### Data provided:
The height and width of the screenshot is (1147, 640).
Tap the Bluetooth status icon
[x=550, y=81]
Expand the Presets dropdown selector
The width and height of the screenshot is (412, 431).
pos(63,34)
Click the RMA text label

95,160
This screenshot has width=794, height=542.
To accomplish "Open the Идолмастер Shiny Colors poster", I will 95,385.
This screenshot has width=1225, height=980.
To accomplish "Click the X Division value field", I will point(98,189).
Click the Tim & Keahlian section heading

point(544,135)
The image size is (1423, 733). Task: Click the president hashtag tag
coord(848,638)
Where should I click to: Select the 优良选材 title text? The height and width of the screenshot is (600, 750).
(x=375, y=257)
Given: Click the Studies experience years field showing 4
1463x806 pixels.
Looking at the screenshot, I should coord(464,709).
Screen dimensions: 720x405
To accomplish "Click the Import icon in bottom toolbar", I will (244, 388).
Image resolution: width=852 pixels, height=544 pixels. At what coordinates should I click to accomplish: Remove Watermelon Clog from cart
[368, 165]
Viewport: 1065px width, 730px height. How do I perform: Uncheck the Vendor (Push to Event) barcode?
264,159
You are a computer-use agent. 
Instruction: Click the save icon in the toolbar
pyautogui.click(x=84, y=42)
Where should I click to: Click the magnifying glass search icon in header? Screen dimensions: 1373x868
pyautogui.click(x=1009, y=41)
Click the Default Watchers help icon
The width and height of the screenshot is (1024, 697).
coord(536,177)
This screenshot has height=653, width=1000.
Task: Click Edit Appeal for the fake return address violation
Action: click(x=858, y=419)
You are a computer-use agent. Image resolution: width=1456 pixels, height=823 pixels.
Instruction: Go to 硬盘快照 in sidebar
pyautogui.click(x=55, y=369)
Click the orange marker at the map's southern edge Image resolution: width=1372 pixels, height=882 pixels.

### What this task involves:
Copy each line of the listing above that includes the word "agent".

### Task solution:
You are a computer-use agent. 
You are a computer-use agent. Image resolution: width=1456 pixels, height=823 pixels.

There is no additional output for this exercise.